→ EXERCISE REQUIREMENTS: Reproduce each of the records below word for word, keeping every line in its original order.

→ MATERIAL TO PROCESS:
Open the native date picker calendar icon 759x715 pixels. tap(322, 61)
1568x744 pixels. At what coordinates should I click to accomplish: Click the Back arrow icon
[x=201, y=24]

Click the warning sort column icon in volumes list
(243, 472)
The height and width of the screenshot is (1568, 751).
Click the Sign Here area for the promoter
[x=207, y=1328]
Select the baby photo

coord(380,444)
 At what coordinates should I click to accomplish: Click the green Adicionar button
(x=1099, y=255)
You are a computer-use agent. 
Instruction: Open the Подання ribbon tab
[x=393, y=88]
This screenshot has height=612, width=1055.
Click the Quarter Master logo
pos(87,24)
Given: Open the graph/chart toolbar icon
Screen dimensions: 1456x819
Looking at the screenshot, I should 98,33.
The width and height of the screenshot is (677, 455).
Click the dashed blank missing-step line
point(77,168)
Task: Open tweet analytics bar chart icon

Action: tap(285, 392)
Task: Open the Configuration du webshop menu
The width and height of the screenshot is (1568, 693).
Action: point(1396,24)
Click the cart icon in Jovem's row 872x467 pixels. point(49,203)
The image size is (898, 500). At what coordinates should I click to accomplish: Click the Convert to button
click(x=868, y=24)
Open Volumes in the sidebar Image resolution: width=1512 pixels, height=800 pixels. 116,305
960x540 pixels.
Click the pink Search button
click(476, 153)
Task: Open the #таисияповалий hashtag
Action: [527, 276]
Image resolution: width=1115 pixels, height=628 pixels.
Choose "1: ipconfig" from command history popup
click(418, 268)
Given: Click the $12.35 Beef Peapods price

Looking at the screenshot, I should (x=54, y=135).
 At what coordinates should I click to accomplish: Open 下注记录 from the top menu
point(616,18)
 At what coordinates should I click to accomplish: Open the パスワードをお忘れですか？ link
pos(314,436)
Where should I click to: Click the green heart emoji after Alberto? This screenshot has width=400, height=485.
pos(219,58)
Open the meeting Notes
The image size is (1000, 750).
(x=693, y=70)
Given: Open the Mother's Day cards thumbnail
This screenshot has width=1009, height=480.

→ REPLY:
Open the native date picker calendar icon 759x715 pixels. tap(322, 61)
1568x744 pixels. At what coordinates should I click to accomplish: Click the Back arrow icon
[x=201, y=24]

Click the warning sort column icon in volumes list
(243, 472)
The height and width of the screenshot is (1568, 751).
Click the Sign Here area for the promoter
[x=207, y=1328]
Select the baby photo

coord(380,444)
 At what coordinates should I click to accomplish: Click the green Adicionar button
(x=1099, y=255)
You are a computer-use agent. 
Instruction: Open the Подання ribbon tab
[x=393, y=88]
This screenshot has height=612, width=1055.
Click the Quarter Master logo
pos(87,24)
Given: Open the graph/chart toolbar icon
Screen dimensions: 1456x819
Looking at the screenshot, I should 98,33.
The width and height of the screenshot is (677, 455).
Click the dashed blank missing-step line
point(77,168)
Task: Open tweet analytics bar chart icon

Action: tap(285, 392)
Task: Open the Configuration du webshop menu
The width and height of the screenshot is (1568, 693).
Action: point(1396,24)
Click the cart icon in Jovem's row 872x467 pixels. point(49,203)
The image size is (898, 500). At what coordinates should I click to accomplish: Click the Convert to button
click(x=868, y=24)
Open Volumes in the sidebar Image resolution: width=1512 pixels, height=800 pixels. 116,305
960x540 pixels.
Click the pink Search button
click(476, 153)
Task: Open the #таисияповалий hashtag
Action: [527, 276]
Image resolution: width=1115 pixels, height=628 pixels.
Choose "1: ipconfig" from command history popup
click(418, 268)
Given: Click the $12.35 Beef Peapods price

Looking at the screenshot, I should (x=54, y=135).
 At what coordinates should I click to accomplish: Open 下注记录 from the top menu
point(616,18)
 At what coordinates should I click to accomplish: Open the パスワードをお忘れですか？ link
pos(314,436)
Where should I click to: Click the green heart emoji after Alberto? This screenshot has width=400, height=485.
pos(219,58)
Open the meeting Notes
The image size is (1000, 750).
(x=693, y=70)
Given: Open the Mother's Day cards thumbnail
This screenshot has width=1009, height=480.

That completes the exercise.